[Saved entries]

Content starts

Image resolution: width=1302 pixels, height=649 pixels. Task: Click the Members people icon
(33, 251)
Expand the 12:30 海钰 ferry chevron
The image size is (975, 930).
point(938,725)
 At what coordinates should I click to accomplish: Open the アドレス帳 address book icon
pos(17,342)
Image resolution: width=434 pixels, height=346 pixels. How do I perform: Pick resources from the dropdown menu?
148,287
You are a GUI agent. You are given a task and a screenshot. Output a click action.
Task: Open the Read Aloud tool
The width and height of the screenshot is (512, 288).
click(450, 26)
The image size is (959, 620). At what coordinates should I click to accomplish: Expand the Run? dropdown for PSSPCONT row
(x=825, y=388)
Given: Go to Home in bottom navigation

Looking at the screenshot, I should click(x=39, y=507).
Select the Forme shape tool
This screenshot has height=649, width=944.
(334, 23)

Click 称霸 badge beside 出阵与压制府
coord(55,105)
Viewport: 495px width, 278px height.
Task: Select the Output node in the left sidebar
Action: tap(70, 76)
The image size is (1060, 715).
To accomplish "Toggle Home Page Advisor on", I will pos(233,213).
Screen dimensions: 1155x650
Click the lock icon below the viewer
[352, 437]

Content ends

• Task:
Take the records and restate them word for word.

• Answer box:
Image resolution: width=1302 pixels, height=649 pixels. Task: Click the Members people icon
(33, 251)
Expand the 12:30 海钰 ferry chevron
The image size is (975, 930).
point(938,725)
 At what coordinates should I click to accomplish: Open the アドレス帳 address book icon
pos(17,342)
Image resolution: width=434 pixels, height=346 pixels. How do I perform: Pick resources from the dropdown menu?
148,287
You are a GUI agent. You are given a task and a screenshot. Output a click action.
Task: Open the Read Aloud tool
The width and height of the screenshot is (512, 288).
click(450, 26)
The image size is (959, 620). At what coordinates should I click to accomplish: Expand the Run? dropdown for PSSPCONT row
(x=825, y=388)
Given: Go to Home in bottom navigation

Looking at the screenshot, I should click(x=39, y=507).
Select the Forme shape tool
This screenshot has height=649, width=944.
(334, 23)

Click 称霸 badge beside 出阵与压制府
coord(55,105)
Viewport: 495px width, 278px height.
Task: Select the Output node in the left sidebar
Action: tap(70, 76)
The image size is (1060, 715).
To accomplish "Toggle Home Page Advisor on", I will pos(233,213).
Screen dimensions: 1155x650
Click the lock icon below the viewer
[352, 437]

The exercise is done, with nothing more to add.